Nah dude, I just kept addressing him as Solid Kent and kept telling him enough with the "Ya smell me" because it was downright abnormal to be talking like that, what more with girls. I threw in a Raging Raven quote for good measure but after he tells me off saying "He can do and say whatever he likes, and how do I like that, Jabroni", before sulking and going off.

Never felt so honored being told off by an angry manlet.
 

The new Kent video made me laugh. He criticises women for going after men who "have nothing going for them". It's a bit rich coming from Kent since he has no job, no education further than high school, no friends and no prospects other than getting another retail job. He seems to think that having a driving license and a car is enough to put him ahead of other men.
 
The new Kent video made me laugh. He criticises women for going after men who "have nothing going for them". It's a bit rich coming from Kent since . . . He seems to think that having a driving license and a car is enough to put him ahead of other men.

Well, I mean, he's not wrong about that, but the number of men it puts him in front of is a minority of other heterosexual guys. As long as he doesn't think because he has a car he should have sex he's only slightly deluded and not supreme gentleman batshit. He's almost bottomed out here though, very sad to hear, I've got him timed on a polarity swing top to bottom or vice versa in about every 16 days or so, does that seem right to the rest of you watching these things?

Instead of wasting time making this wish video, Kent should write all this down and KEEP IT SECRET that he has a list of things he wants in a girl to check off against later if he has a prospect to make into a committed relationship down the road to see how she matches up with what he needs, wants, and would like to have but wouldn't really make a difference in a girlfriend, when that time comes. On the other side of the coin, let's imagine what Kent's future girlfriend might look for in potential suitors, in no particular order since this is only a thought experiment;

1. Has a car.
2. Has a job.
3. Makes her laugh through creative misinterpretations of shared experiences together.
4. Is emotionally open and available for intimacy together.
5. Is physically attractive/clean/takes care of themselves and their area around them.
6. Has their own place that is conducive to romance when she's there.

Those cover most of the points that are rewarded when crossing the magic pill into the end-zone I think, yeah? Well Kent covers . . . maybe two of them satisfactorily right now? 33% success or completion rate loses you your job, scholarship, or whatever is on the line in real life usually. If he concentrates on changing and improving some things he's lacking on, maybe he'll have a better chance of relationship success, or he could just chill and not worry about fixing his own life to make it more appealing to an attractive woman, either or.
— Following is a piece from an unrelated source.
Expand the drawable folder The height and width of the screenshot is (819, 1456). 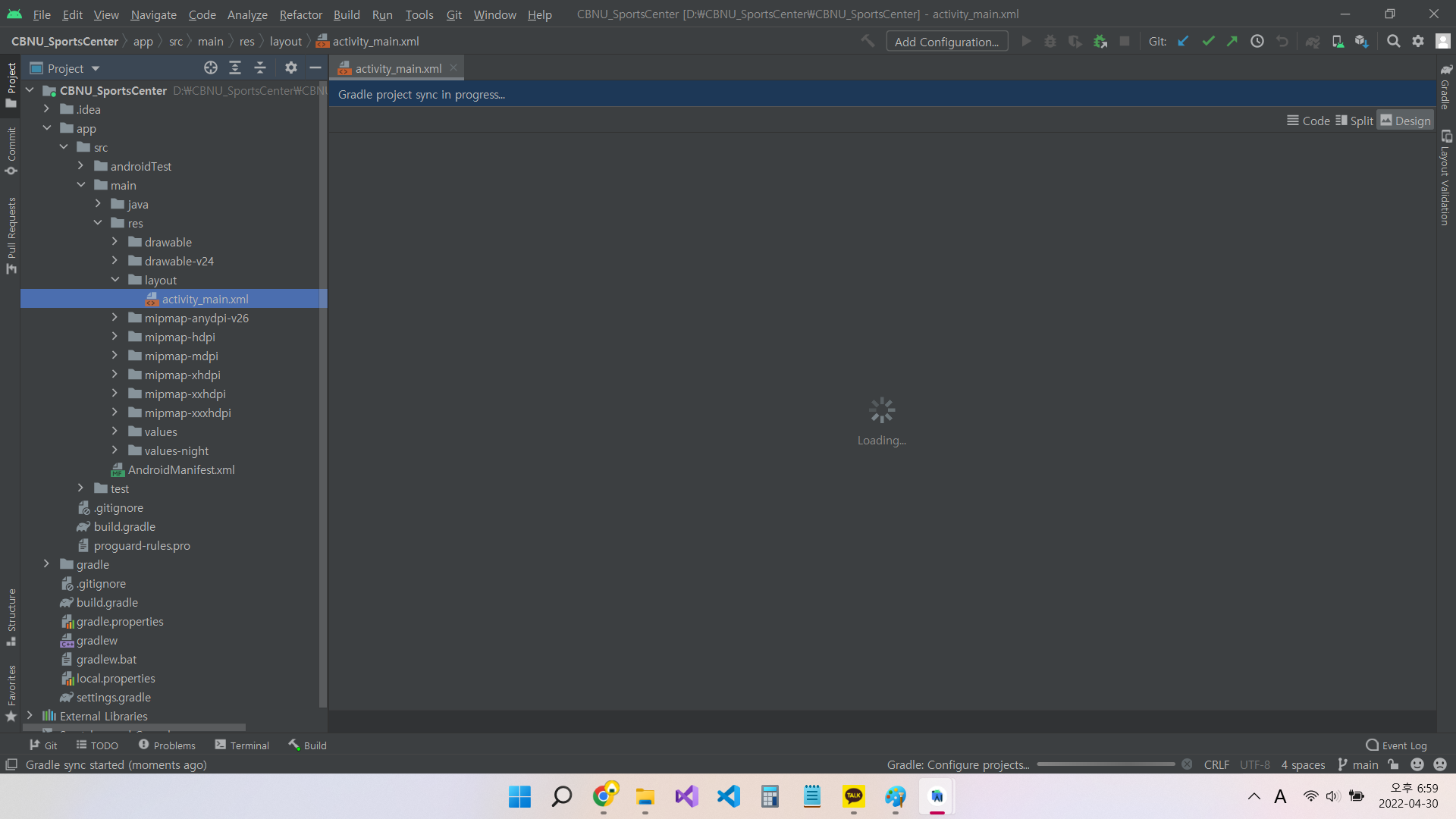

That's a very loud clothes combination, Kentray has mad balls for wild color schemes the local sports team wears that I for one would probably never attempt. I give him credit there and for wanting to keep Ken-trying.
 
https://youtube.com/watch?v=XHGkXxFTg1k
The new Kent video made me laugh. He criticises women for going after men who "have nothing going for them". It's a bit rich coming from Kent since he has no job, no education further than high school, no friends and no prospects other than getting another retail job. He seems to think that having a driving license and a car is enough to put him ahead of other men.


Kent is enough.

Who are we to say he has nothing to offer? I bet there are at least a few women in the world who would find Kent to be the most wonderful and attractive man. You know, let's say an obvious example, a short romantically-inexperienced bible girl who loves WWE, maybe suffers a bit from depression too. But there are many different women who would love Kent.

If you are not an evil person who murders, rapes, assaults, or robs people etc. then you are enough.

Having flaws to iron out doesn't mean you aren't enough. It's just that ironing them out increases your appeal to a broader range of women, and depending on what the flaw is, could also have the added benefit of making you a happier person too.

Kent is enough, I am enough, whoever is reading this is enough.